**Stated goal**:
Set out each of the records below as a numbered list, one line per item, omitting blank lines.

== Data section ==

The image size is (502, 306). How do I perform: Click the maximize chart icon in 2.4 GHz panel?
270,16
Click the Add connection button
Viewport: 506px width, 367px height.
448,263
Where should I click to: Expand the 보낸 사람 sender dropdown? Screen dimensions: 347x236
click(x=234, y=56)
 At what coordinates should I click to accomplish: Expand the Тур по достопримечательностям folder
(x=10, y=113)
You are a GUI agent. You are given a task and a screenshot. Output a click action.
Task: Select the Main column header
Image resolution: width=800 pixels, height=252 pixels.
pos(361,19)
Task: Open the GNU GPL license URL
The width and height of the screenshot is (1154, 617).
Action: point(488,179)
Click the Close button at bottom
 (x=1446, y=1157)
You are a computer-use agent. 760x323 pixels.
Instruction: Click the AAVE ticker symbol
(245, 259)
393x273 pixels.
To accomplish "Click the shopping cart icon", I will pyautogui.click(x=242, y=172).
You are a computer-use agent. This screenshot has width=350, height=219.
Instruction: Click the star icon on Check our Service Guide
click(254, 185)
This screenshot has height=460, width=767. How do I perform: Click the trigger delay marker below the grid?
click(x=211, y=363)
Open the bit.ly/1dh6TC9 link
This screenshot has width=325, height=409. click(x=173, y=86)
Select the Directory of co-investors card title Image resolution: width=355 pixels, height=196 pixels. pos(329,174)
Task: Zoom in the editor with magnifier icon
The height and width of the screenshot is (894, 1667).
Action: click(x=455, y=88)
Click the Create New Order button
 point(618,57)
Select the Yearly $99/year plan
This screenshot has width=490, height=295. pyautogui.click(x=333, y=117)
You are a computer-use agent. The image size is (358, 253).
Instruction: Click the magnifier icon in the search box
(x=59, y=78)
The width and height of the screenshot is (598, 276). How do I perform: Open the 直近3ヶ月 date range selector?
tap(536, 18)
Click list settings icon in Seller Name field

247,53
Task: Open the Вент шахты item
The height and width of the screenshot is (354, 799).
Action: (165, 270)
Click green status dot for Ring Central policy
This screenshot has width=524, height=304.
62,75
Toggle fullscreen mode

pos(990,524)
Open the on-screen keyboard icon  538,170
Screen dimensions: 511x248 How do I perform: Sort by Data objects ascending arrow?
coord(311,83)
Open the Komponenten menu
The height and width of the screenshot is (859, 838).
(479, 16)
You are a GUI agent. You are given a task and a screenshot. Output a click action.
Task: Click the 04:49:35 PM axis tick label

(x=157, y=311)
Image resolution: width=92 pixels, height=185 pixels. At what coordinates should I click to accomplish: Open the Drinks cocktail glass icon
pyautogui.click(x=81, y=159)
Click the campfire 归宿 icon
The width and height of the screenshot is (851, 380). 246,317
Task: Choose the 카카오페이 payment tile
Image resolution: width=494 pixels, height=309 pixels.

===

**Answer to this exercise**:
1. The image size is (502, 306). How do I perform: Click the maximize chart icon in 2.4 GHz panel?
2. 270,16
3. Click the Add connection button
4. Viewport: 506px width, 367px height.
5. 448,263
6. Where should I click to: Expand the 보낸 사람 sender dropdown? Screen dimensions: 347x236
7. click(x=234, y=56)
8.  At what coordinates should I click to accomplish: Expand the Тур по достопримечательностям folder
9. (x=10, y=113)
10. You are a GUI agent. You are given a task and a screenshot. Output a click action.
11. Task: Select the Main column header
12. Image resolution: width=800 pixels, height=252 pixels.
13. pos(361,19)
14. Task: Open the GNU GPL license URL
15. The width and height of the screenshot is (1154, 617).
16. Action: point(488,179)
17. Click the Close button at bottom
18.  (x=1446, y=1157)
19. You are a computer-use agent. 760x323 pixels.
20. Instruction: Click the AAVE ticker symbol
21. (245, 259)
22. 393x273 pixels.
23. To accomplish "Click the shopping cart icon", I will pyautogui.click(x=242, y=172).
24. You are a computer-use agent. This screenshot has width=350, height=219.
25. Instruction: Click the star icon on Check our Service Guide
26. click(254, 185)
27. This screenshot has height=460, width=767. How do I perform: Click the trigger delay marker below the grid?
28. click(x=211, y=363)
29. Open the bit.ly/1dh6TC9 link
30. This screenshot has width=325, height=409. click(x=173, y=86)
31. Select the Directory of co-investors card title Image resolution: width=355 pixels, height=196 pixels. pos(329,174)
32. Task: Zoom in the editor with magnifier icon
33. The height and width of the screenshot is (894, 1667).
34. Action: click(x=455, y=88)
35. Click the Create New Order button
36.  point(618,57)
37. Select the Yearly $99/year plan
38. This screenshot has width=490, height=295. pyautogui.click(x=333, y=117)
39. You are a computer-use agent. The image size is (358, 253).
40. Instruction: Click the magnifier icon in the search box
41. (x=59, y=78)
42. The width and height of the screenshot is (598, 276). How do I perform: Open the 直近3ヶ月 date range selector?
43. tap(536, 18)
44. Click list settings icon in Seller Name field
45. 247,53
46. Task: Open the Вент шахты item
47. The height and width of the screenshot is (354, 799).
48. Action: (165, 270)
49. Click green status dot for Ring Central policy
50. This screenshot has width=524, height=304.
51. 62,75
52. Toggle fullscreen mode
53. pos(990,524)
54. Open the on-screen keyboard icon  538,170
55. Screen dimensions: 511x248 How do I perform: Sort by Data objects ascending arrow?
56. coord(311,83)
57. Open the Komponenten menu
58. The height and width of the screenshot is (859, 838).
59. (479, 16)
60. You are a GUI agent. You are given a task and a screenshot. Output a click action.
61. Task: Click the 04:49:35 PM axis tick label
62. (x=157, y=311)
63. Image resolution: width=92 pixels, height=185 pixels. At what coordinates should I click to accomplish: Open the Drinks cocktail glass icon
64. pyautogui.click(x=81, y=159)
65. Click the campfire 归宿 icon
66. The width and height of the screenshot is (851, 380). 246,317
67. Task: Choose the 카카오페이 payment tile
68. Image resolution: width=494 pixels, height=309 pixels.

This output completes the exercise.